### [Tugas yang Dikerjakan]
Format baris-baris catatan di bawah ini sebagai daftar JSON berisi string, satu string untuk setiap baris, tanpa menyertakan baris kosong. Gambar tidak perlu dimasukkan ke dalam jawaban.

### [Data yang Diberikan]
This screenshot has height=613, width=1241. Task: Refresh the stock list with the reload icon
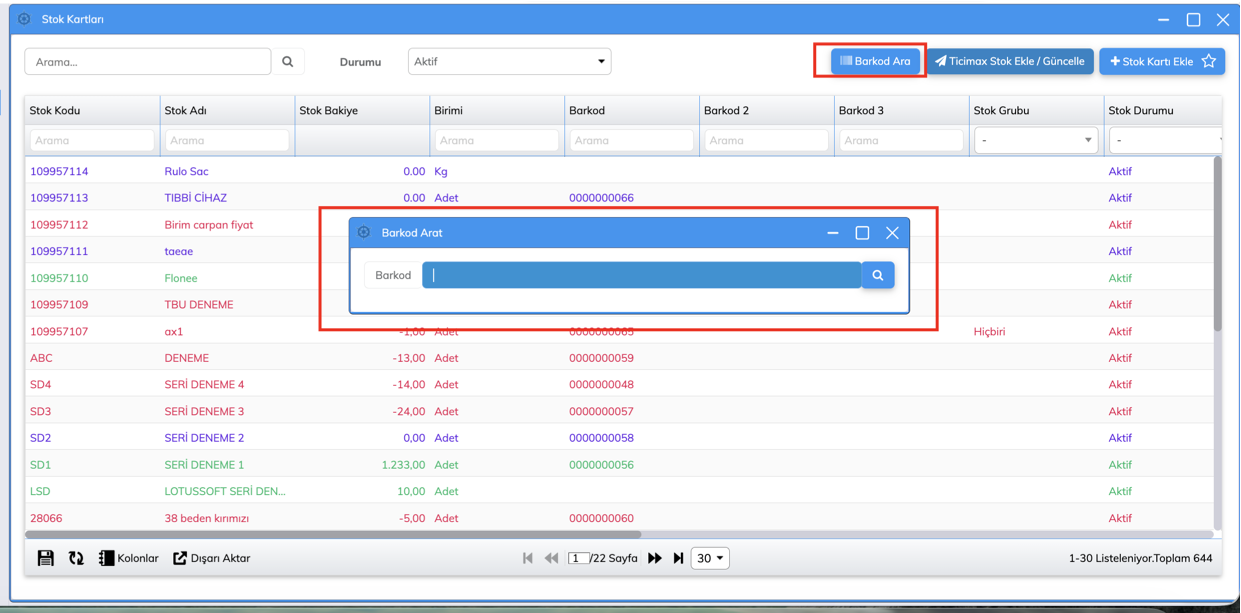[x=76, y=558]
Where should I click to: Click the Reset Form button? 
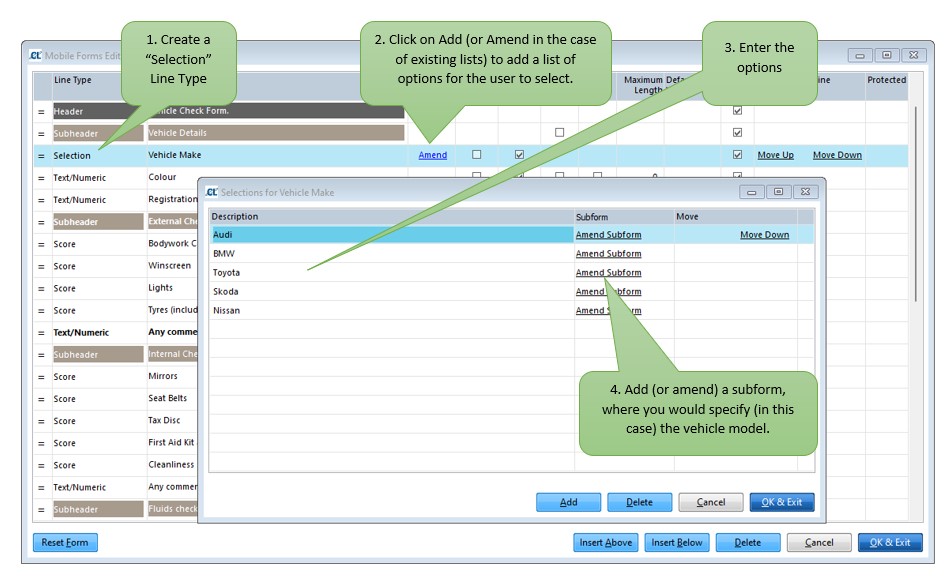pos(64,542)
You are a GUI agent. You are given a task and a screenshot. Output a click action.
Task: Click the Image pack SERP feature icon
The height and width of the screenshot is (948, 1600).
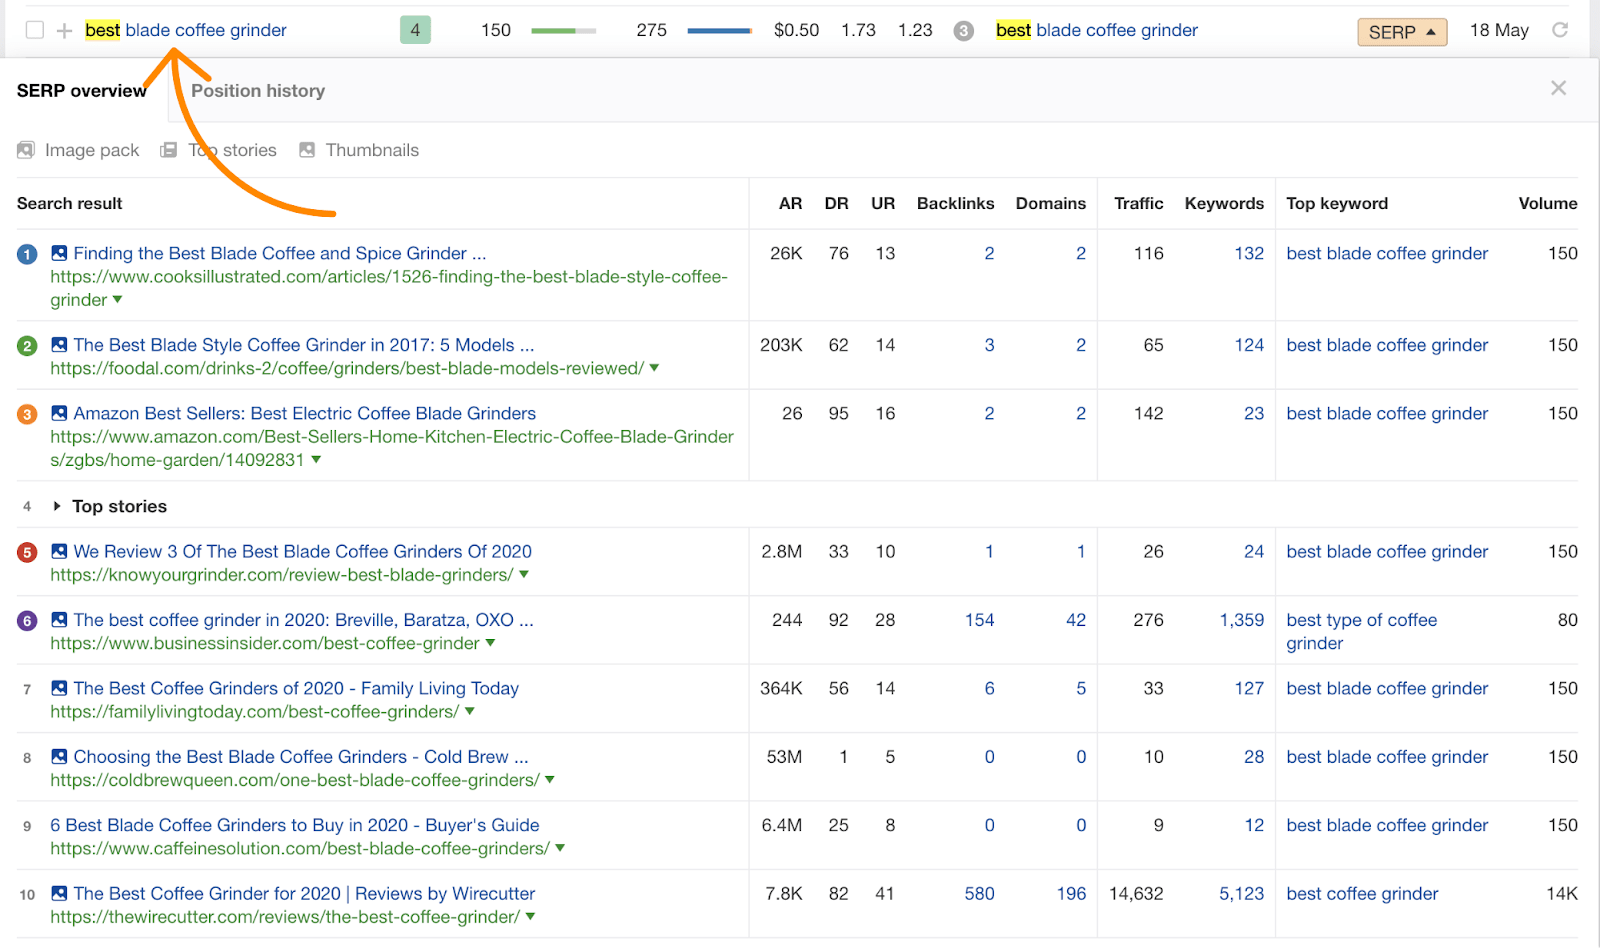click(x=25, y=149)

### [Jawaban yang Benar]
[
  "This screenshot has height=613, width=1241. Task: Refresh the stock list with the reload icon",
  "[x=76, y=558]",
  "Where should I click to: Click the Reset Form button? ",
  "pos(64,542)",
  "You are a GUI agent. You are given a task and a screenshot. Output a click action.",
  "Task: Click the Image pack SERP feature icon",
  "The height and width of the screenshot is (948, 1600).",
  "click(x=25, y=149)"
]